选文:
---------------

AutoGen Studio详细步骤:Qwen3-4B在Team Builder中添加Tool并授权调用
1. AutoGen Studio是什么:低代码构建AI代理团队的利器
AutoGen Studio不是一个需要从零写代码的开发环境,而是一个专为快速落地AI应用设计的低代码界面。它把原本需要大量工程化封装的多智能体协作流程,变成了点点鼠标、填填参数就能完成的操作。
你可以把它理解成一个“AI代理组装车间”——在这里,你不需要手写Agent类、不纠结消息路由逻辑、也不用反复调试LLM调用链路。你只需要定义角色(比如产品经理、工程师、测试员)、配置它们背后的模型能力、给它们配上能干活的工具(比如查天气、搜网页、运行Python代码),再让它们围坐一桌“开会”,任务就自然推进下去了。
它的底层基于AutoGen AgentChat——这是微软开源的、被工业界广泛验证过的多代理框架。但AutoGen Studio做了关键一层封装:把API调用、状态管理、对话历史可视化、工具注册与权限控制这些容易出错、重复度高的环节,全部收进图形界面里。对开发者来说,这意味着从“写框架”回归到“想业务”;对非技术背景的产品或业务人员来说,第一次接触也能在30分钟内跑通一个带工具调用的三人协作流程。
更重要的是,它不是玩具级Demo平台。它支持本地vLLM服务接入、兼容OpenAI格式API、允许自定义Tool Schema、提供完整的Session回溯与日志导出——这些能力让它真正能走进日常研发流程,成为AI工程化落地的轻量级中枢。

---------------

数据节选:
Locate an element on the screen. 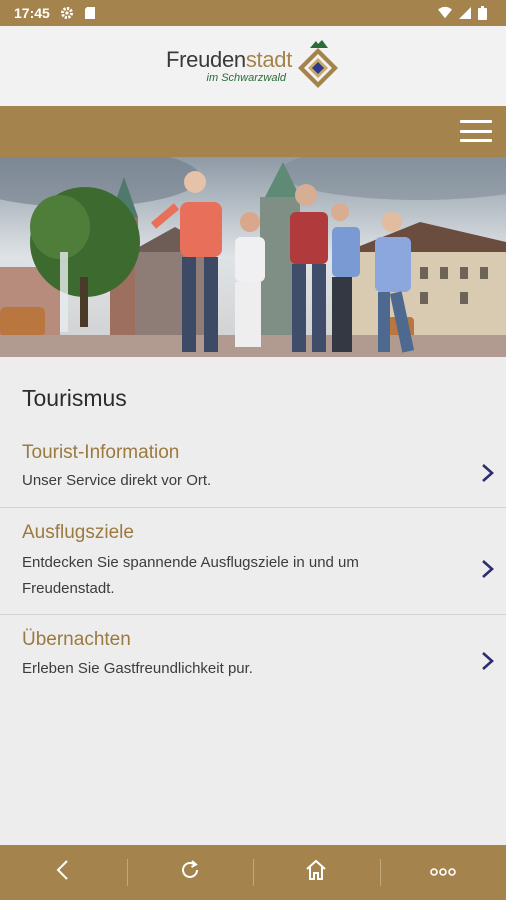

---------------

练习任务:
A – 在介绍AutoGen Studio的选文中,AutoGen Studio的底层基于哪个框架?
B – 请从介绍AutoGen Studio的选文的最后一句之后接着往下写。

参考答案:
A – AutoGen Studio的底层基于微软开源的多代理框架AutoGen AgentChat。

B –
2. 内置vLLM部署的Qwen3-4B-Instruct-2507:开箱即用的中文强推理底座
本次实践基于一个已预置环境:系统内已通过vLLM一键部署了Qwen3-4B-Instruct-2507模型服务。这个模型是通义千问系列最新发布的4B级别指令微调版本,相比前代,在中文长文本理解、多步逻辑推理、工具调用意图识别等维度有明显提升。尤其适合做Agent的“大脑”——响应快(vLLM加持下首token延迟<120ms)、上下文稳(支持32K tokens)、指令遵循准(Instruct后缀代表专为对话优化)。
它不是挂在云端的黑盒API,而是实实在在运行在你本地容器里的服务。这意味着:
- 没有网络依赖,数据不出本地;
- 可完全掌控输入输出,便于调试和审计;
- 能自由扩展工具链,不受第三方平台功能限制;
- 后续还可无缝切换为Qwen3-14B或混合专家模型,升级路径清晰。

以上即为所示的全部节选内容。